• _Task directions_
Output every line of the items below as a JSON array of strings, one string per line, with blank lines omitted.
┄┄┄┄┄┄┄┄┄┄
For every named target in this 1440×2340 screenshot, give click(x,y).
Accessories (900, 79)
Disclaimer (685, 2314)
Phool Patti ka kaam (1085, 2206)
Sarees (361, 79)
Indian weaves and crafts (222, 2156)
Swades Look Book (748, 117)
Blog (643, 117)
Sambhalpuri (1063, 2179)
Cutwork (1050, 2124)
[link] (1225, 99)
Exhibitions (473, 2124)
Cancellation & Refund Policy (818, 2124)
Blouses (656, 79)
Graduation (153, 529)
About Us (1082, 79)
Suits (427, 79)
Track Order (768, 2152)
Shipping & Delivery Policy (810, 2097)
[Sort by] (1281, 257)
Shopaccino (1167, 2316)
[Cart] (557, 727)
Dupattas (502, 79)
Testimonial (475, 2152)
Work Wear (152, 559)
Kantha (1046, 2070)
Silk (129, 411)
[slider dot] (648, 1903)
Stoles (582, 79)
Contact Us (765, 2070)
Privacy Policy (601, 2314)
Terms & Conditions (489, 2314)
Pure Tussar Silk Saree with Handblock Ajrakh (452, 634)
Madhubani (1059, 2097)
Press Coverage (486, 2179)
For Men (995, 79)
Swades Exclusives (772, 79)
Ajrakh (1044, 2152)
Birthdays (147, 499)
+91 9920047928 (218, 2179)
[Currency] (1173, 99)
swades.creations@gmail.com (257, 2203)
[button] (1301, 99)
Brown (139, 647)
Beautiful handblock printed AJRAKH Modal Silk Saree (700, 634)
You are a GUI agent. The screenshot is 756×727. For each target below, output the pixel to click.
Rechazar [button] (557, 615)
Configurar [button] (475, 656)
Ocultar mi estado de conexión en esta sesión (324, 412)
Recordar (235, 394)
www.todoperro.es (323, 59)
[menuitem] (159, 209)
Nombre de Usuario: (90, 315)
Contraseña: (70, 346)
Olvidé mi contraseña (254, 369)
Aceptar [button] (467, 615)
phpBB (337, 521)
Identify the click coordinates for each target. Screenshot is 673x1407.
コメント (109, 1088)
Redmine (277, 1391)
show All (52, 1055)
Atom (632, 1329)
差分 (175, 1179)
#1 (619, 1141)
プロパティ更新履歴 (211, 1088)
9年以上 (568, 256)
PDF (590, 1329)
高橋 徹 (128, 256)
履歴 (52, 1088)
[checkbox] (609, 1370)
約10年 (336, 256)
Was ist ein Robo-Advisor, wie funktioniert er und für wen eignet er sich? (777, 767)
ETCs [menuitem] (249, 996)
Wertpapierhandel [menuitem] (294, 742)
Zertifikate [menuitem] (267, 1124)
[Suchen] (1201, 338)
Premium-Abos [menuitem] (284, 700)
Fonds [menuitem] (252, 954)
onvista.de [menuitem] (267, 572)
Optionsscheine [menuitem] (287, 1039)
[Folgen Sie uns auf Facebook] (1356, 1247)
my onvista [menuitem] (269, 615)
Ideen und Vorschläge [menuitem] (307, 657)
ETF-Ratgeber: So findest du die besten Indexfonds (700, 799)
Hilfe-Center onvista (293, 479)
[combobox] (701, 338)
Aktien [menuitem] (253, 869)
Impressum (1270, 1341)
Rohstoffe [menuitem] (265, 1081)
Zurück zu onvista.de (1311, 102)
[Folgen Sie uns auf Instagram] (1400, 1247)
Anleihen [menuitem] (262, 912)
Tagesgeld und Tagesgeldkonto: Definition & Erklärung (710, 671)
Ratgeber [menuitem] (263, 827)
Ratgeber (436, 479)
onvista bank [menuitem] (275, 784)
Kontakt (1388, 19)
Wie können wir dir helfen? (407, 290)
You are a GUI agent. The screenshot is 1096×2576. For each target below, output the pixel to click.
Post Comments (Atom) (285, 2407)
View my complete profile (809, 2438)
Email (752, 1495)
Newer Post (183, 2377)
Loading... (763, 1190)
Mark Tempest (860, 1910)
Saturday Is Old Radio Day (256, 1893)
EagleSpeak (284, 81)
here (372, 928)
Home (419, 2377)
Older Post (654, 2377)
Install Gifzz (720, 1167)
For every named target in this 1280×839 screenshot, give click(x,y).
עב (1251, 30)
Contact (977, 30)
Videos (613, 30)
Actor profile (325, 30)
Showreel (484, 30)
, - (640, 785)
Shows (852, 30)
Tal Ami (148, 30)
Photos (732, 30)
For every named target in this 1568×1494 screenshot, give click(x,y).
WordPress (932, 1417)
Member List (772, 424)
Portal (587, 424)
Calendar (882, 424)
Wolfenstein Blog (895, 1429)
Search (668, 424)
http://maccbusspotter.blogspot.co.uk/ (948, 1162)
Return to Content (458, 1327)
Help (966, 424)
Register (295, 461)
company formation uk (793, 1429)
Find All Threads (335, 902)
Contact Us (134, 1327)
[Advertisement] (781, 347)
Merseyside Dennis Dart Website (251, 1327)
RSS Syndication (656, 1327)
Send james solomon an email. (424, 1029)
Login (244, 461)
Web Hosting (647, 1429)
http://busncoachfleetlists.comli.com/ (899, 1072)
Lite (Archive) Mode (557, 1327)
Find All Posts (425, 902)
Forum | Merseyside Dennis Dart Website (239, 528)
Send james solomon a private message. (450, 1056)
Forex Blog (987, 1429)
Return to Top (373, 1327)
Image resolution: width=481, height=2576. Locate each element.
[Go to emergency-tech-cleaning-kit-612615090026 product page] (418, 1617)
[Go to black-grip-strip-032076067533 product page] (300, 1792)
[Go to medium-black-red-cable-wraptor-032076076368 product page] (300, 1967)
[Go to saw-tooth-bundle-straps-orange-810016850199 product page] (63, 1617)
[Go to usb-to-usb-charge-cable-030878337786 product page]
┄┄┄┄┄┄┄┄┄┄
• _Reply to the exercise_
[
  "For every named target in this 1440×2340 screenshot, give click(x,y).",
  "Accessories (900, 79)",
  "Disclaimer (685, 2314)",
  "Phool Patti ka kaam (1085, 2206)",
  "Sarees (361, 79)",
  "Indian weaves and crafts (222, 2156)",
  "Swades Look Book (748, 117)",
  "Blog (643, 117)",
  "Sambhalpuri (1063, 2179)",
  "Cutwork (1050, 2124)",
  "[link] (1225, 99)",
  "Exhibitions (473, 2124)",
  "Cancellation & Refund Policy (818, 2124)",
  "Blouses (656, 79)",
  "Graduation (153, 529)",
  "About Us (1082, 79)",
  "Suits (427, 79)",
  "Track Order (768, 2152)",
  "Shipping & Delivery Policy (810, 2097)",
  "[Sort by] (1281, 257)",
  "Shopaccino (1167, 2316)",
  "[Cart] (557, 727)",
  "Dupattas (502, 79)",
  "Testimonial (475, 2152)",
  "Work Wear (152, 559)",
  "Kantha (1046, 2070)",
  "Silk (129, 411)",
  "[slider dot] (648, 1903)",
  "Stoles (582, 79)",
  "Contact Us (765, 2070)",
  "Privacy Policy (601, 2314)",
  "Terms & Conditions (489, 2314)",
  "Pure Tussar Silk Saree with Handblock Ajrakh (452, 634)",
  "Madhubani (1059, 2097)",
  "Press Coverage (486, 2179)",
  "For Men (995, 79)",
  "Swades Exclusives (772, 79)",
  "Ajrakh (1044, 2152)",
  "Birthdays (147, 499)",
  "+91 9920047928 (218, 2179)",
  "[Currency] (1173, 99)",
  "swades.creations@gmail.com (257, 2203)",
  "[button] (1301, 99)",
  "Brown (139, 647)",
  "Beautiful handblock printed AJRAKH Modal Silk Saree (700, 634)",
  "You are a GUI agent. The screenshot is 756×727. For each target below, output the pixel to click.",
  "Rechazar [button] (557, 615)",
  "Configurar [button] (475, 656)",
  "Ocultar mi estado de conexión en esta sesión (324, 412)",
  "Recordar (235, 394)",
  "www.todoperro.es (323, 59)",
  "[menuitem] (159, 209)",
  "Nombre de Usuario: (90, 315)",
  "Contraseña: (70, 346)",
  "Olvidé mi contraseña (254, 369)",
  "Aceptar [button] (467, 615)",
  "phpBB (337, 521)",
  "Identify the click coordinates for each target. Screenshot is 673x1407.",
  "コメント (109, 1088)",
  "Redmine (277, 1391)",
  "show All (52, 1055)",
  "Atom (632, 1329)",
  "差分 (175, 1179)",
  "#1 (619, 1141)",
  "プロパティ更新履歴 (211, 1088)",
  "9年以上 (568, 256)",
  "PDF (590, 1329)",
  "高橋 徹 (128, 256)",
  "履歴 (52, 1088)",
  "[checkbox] (609, 1370)",
  "約10年 (336, 256)",
  "Was ist ein Robo-Advisor, wie funktioniert er und für wen eignet er sich? (777, 767)",
  "ETCs [menuitem] (249, 996)",
  "Wertpapierhandel [menuitem] (294, 742)",
  "Zertifikate [menuitem] (267, 1124)",
  "[Suchen] (1201, 338)",
  "Premium-Abos [menuitem] (284, 700)",
  "Fonds [menuitem] (252, 954)",
  "onvista.de [menuitem] (267, 572)",
  "Optionsscheine [menuitem] (287, 1039)",
  "[Folgen Sie uns auf Facebook] (1356, 1247)",
  "my onvista [menuitem] (269, 615)",
  "Ideen und Vorschläge [menuitem] (307, 657)",
  "ETF-Ratgeber: So findest du die besten Indexfonds (700, 799)",
  "Hilfe-Center onvista (293, 479)",
  "[combobox] (701, 338)",
  "Aktien [menuitem] (253, 869)",
  "Impressum (1270, 1341)",
  "Rohstoffe [menuitem] (265, 1081)",
  "Zurück zu onvista.de (1311, 102)",
  "[Folgen Sie uns auf Instagram] (1400, 1247)",
  "Anleihen [menuitem] (262, 912)",
  "Tagesgeld und Tagesgeldkonto: Definition & Erklärung (710, 671)",
  "Ratgeber [menuitem] (263, 827)",
  "Ratgeber (436, 479)",
  "onvista bank [menuitem] (275, 784)",
  "Kontakt (1388, 19)",
  "Wie können wir dir helfen? (407, 290)",
  "You are a GUI agent. The screenshot is 1096×2576. For each target below, output the pixel to click.",
  "Post Comments (Atom) (285, 2407)",
  "View my complete profile (809, 2438)",
  "Email (752, 1495)",
  "Newer Post (183, 2377)",
  "Loading... (763, 1190)",
  "Mark Tempest (860, 1910)",
  "Saturday Is Old Radio Day (256, 1893)",
  "EagleSpeak (284, 81)",
  "here (372, 928)",
  "Home (419, 2377)",
  "Older Post (654, 2377)",
  "Install Gifzz (720, 1167)",
  "For every named target in this 1280×839 screenshot, give click(x,y).",
  "עב (1251, 30)",
  "Contact (977, 30)",
  "Videos (613, 30)",
  "Actor profile (325, 30)",
  "Showreel (484, 30)",
  ", - (640, 785)",
  "Shows (852, 30)",
  "Tal Ami (148, 30)",
  "Photos (732, 30)",
  "For every named target in this 1568×1494 screenshot, give click(x,y).",
  "WordPress (932, 1417)",
  "Member List (772, 424)",
  "Portal (587, 424)",
  "Calendar (882, 424)",
  "Wolfenstein Blog (895, 1429)",
  "Search (668, 424)",
  "http://maccbusspotter.blogspot.co.uk/ (948, 1162)",
  "Return to Content (458, 1327)",
  "Help (966, 424)",
  "Register (295, 461)",
  "company formation uk (793, 1429)",
  "Find All Threads (335, 902)",
  "Contact Us (134, 1327)",
  "[Advertisement] (781, 347)",
  "Merseyside Dennis Dart Website (251, 1327)",
  "RSS Syndication (656, 1327)",
  "Send james solomon an email. (424, 1029)",
  "Login (244, 461)",
  "Web Hosting (647, 1429)",
  "http://busncoachfleetlists.comli.com/ (899, 1072)",
  "Lite (Archive) Mode (557, 1327)",
  "Find All Posts (425, 902)",
  "Forum | Merseyside Dennis Dart Website (239, 528)",
  "Send james solomon a private message. (450, 1056)",
  "Forex Blog (987, 1429)",
  "Return to Top (373, 1327)",
  "Image resolution: width=481, height=2576. Locate each element.",
  "[Go to emergency-tech-cleaning-kit-612615090026 product page] (418, 1617)",
  "[Go to black-grip-strip-032076067533 product page] (300, 1792)",
  "[Go to medium-black-red-cable-wraptor-032076076368 product page] (300, 1967)",
  "[Go to saw-tooth-bundle-straps-orange-810016850199 product page] (63, 1617)",
  "[Go to usb-to-usb-charge-cable-030878337786 product page]"
]